Round Table on Organic Cotton – blog discussion begins
Last week, we introduced you to our new Round Table on Organic Cotton live via webinar. Thanks to everyone who attended and has started following up with me. If you didn’t get hold of the recording and wish to please contact Donna Worley. To build on the momentum set by the webinar we thought we would keep the discussion active through the Farm Blog. Please feel free to write directly into the comments box at the end of this page or send your contribution to us at email@example.com and we will post it for you.
Our first blog comes from Dr. Monika Messmer, a plant breeding expert and organic specialist at FiBL in Switzerland. Monika is working closely with organic cotton growers in India and has experience in participatory seed programs. She has put forward the following comments about the issues we raised in the webinar - and I believe Monika's contribution makes a very good start to an open and active discussion on the challenges we face and how the Round Table holds so much promise for a truly multi-stakeholder approach to finding workable solutions.

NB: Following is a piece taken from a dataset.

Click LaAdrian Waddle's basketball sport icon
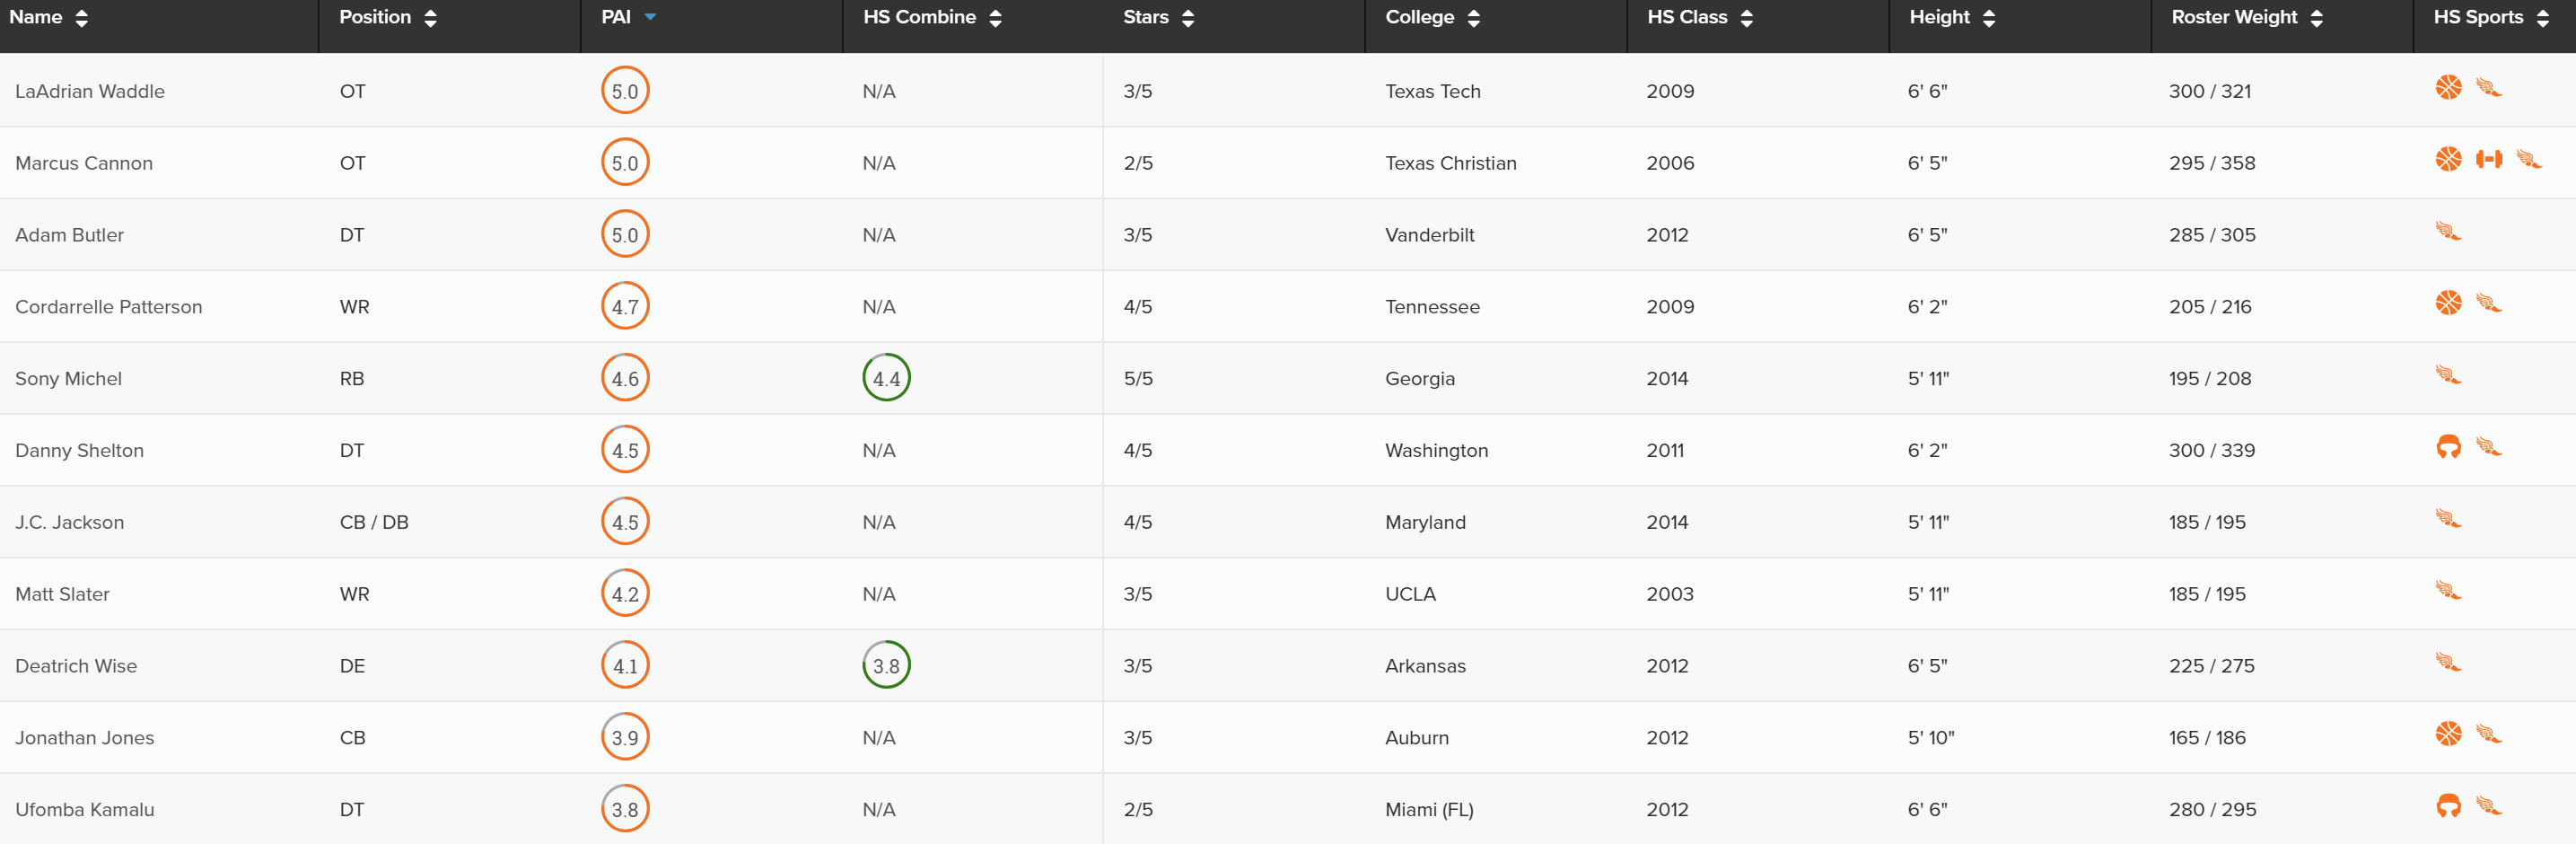The width and height of the screenshot is (2576, 844). click(x=2448, y=88)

Monika tells us her views on...
Expansion of organic cotton production should always be accompanied with forward contracting with a fair price agreement between farmer and processor that is reflecting the actual production cost instead of the volatile global cotton prices and adding a fixed premium. If cotton is short on market, the conventional cotton price will rise and a fixed premium will be less attractive, so the farmers might sell to the conventional market. On the other hand, if the global cotton price drops too deep, even with the fixed premium, farmers will not be able to produce economically. Therefore, a fair price should be agreed on to avoid the “pig cycles”. This needs strong commitment on both sides, the customer to take over the agreed quantity to the agreed price as well as on the farmer’s side to produce the agreed quantity with the best possible quality. This commitment should also last longer than just one production year as organic cotton needs to be cultivated in crop rotation and farmers need a certain perspective.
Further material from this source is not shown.